Rent arrears soar among universal credit claimants

13 Nov 18

Council tenants claiming universal credit owe on average more than two-and-a-half times the rent arrears of claimants on the previous housing benefit system.

Rent owed by universal credit claimants in the UK is £663 compared to just £263 for those on housing benefit, according to Freedom of Information data obtained by BBC Panorama.

Flintshire in north Wales, was one of the first areas to roll out the new welfare system and the council estimates that, since the roll out, rent arrears have soared by £1m.

Flintshire County Council said this week that tenants on the new benefit system in the council owe an average of four times as much rent as those on old benefits.

Universal credit, the Conservative government’s flagship benefits policy, combines six benefits into one, paid directly to the claimant on a monthly basis.

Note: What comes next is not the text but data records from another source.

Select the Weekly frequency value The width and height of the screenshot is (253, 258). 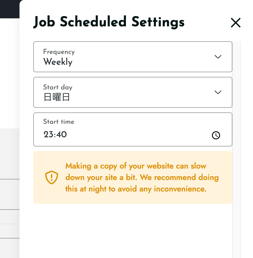(58, 62)
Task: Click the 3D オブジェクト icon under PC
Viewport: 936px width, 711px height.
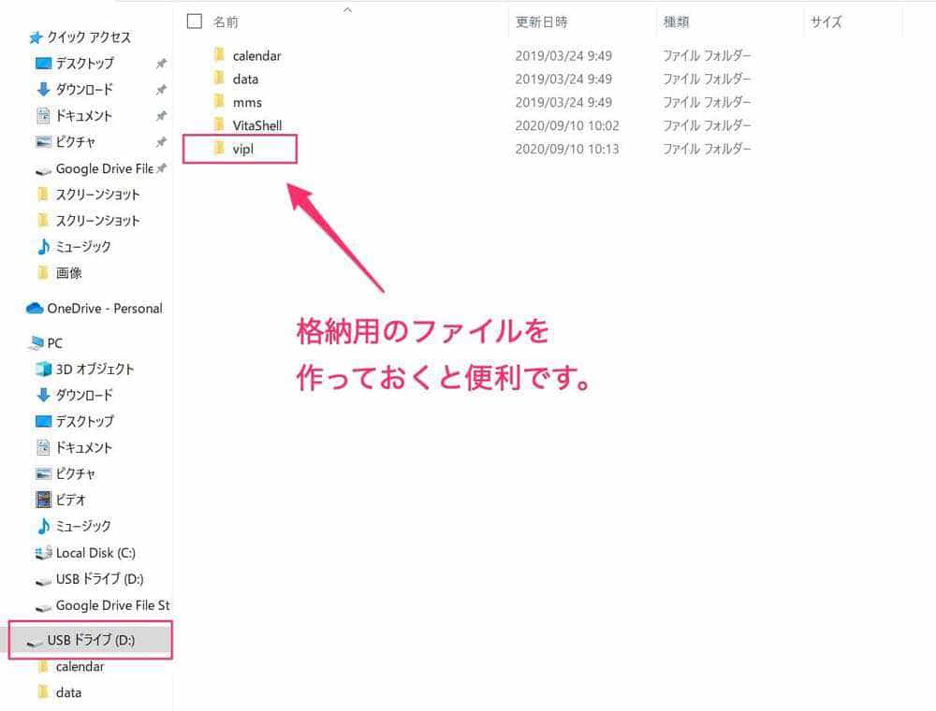Action: [x=43, y=370]
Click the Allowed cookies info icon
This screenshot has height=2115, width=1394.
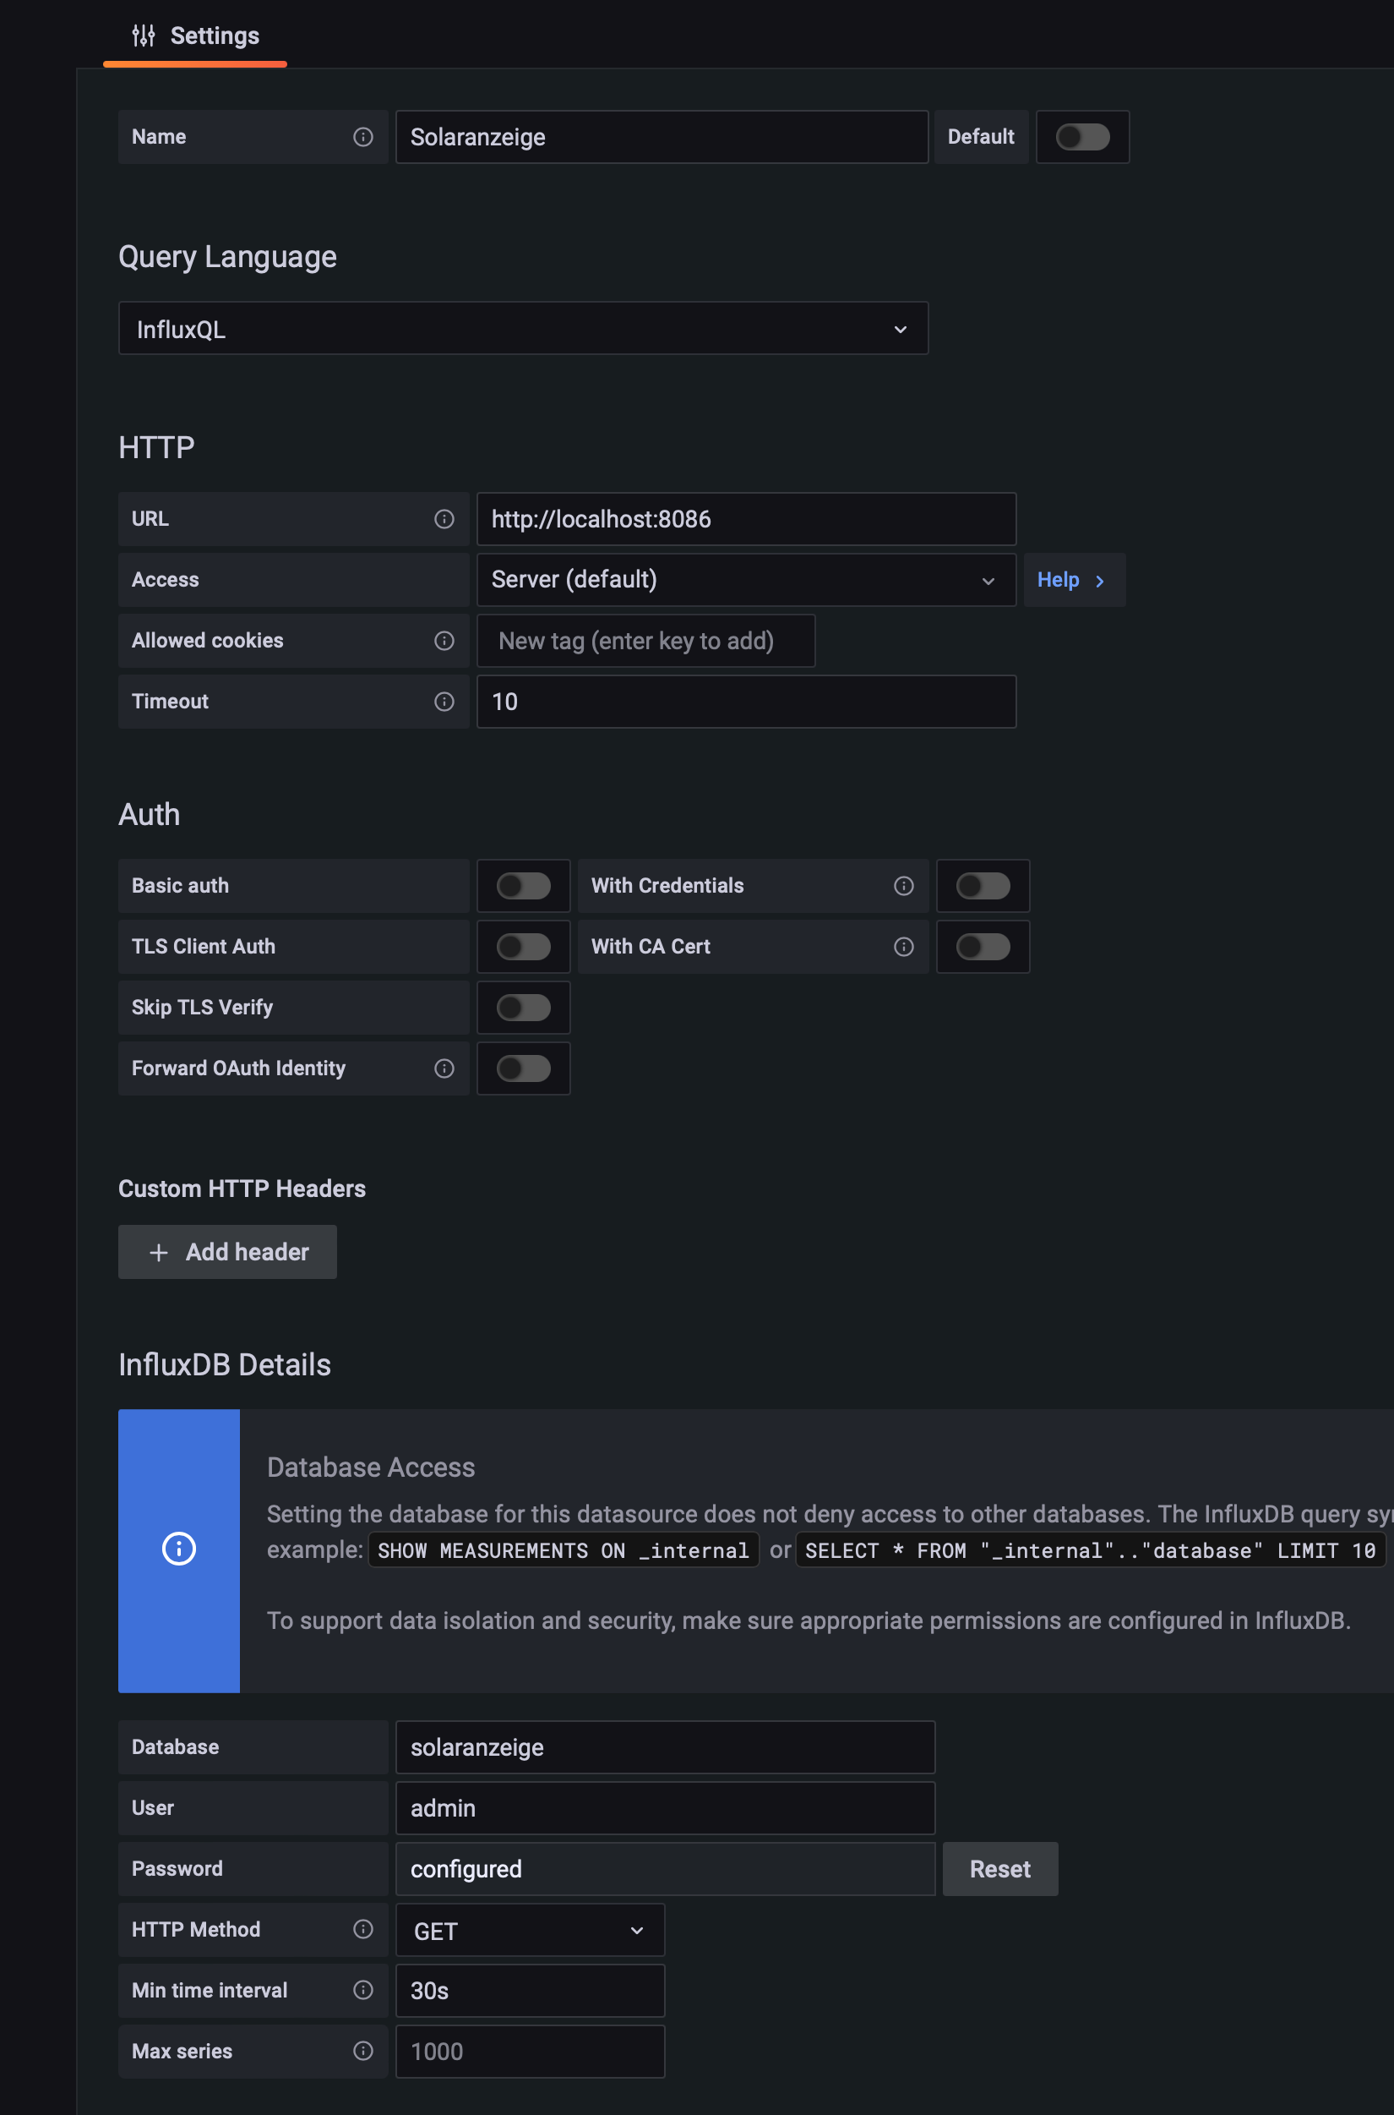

Implementation of the scheme has been beset by delays. It was supposed to be fully operational by April 2017 but full roll out has been delayed until December 2023.

Data published by the Department for Work and Pensions today shows that, as of August 2018, around one in six new universal credit claimants fails to receive full payment on time.

This represents an improvement from the same time last year with the percentage of claimants receiving payments on time rising from 74% to 84%.

The data showed the number of people now receiving the benefit stands at 1.3 million and the average payment received by households stands at £650 per month.

In his Budget last month, Chancellor Phillip Hammond said the universal credit system was “here to stay,” and announced a £1.7bn increase to work allowances and an extra £1bn to help with the transition to the scheme.

An investigation by PF last year found that councils were braced for rising rent arrears because of universal credit roll out and were siphoning off resources to put into emergency hardship funds.

Meanwhile, a report published by the Resolution Foundation think-tank yesterday estimated that, despite Hammond’s Budget announcement, three million people are due to be worse off under universal credit, compared to the outgoing system.

Laura Gardiner, research director at the Resolution Foundation, said the government’s extra investment meant that, “for the first time since early 2015, universal credit is set to be more expensive than the legacy benefits it is replacing”.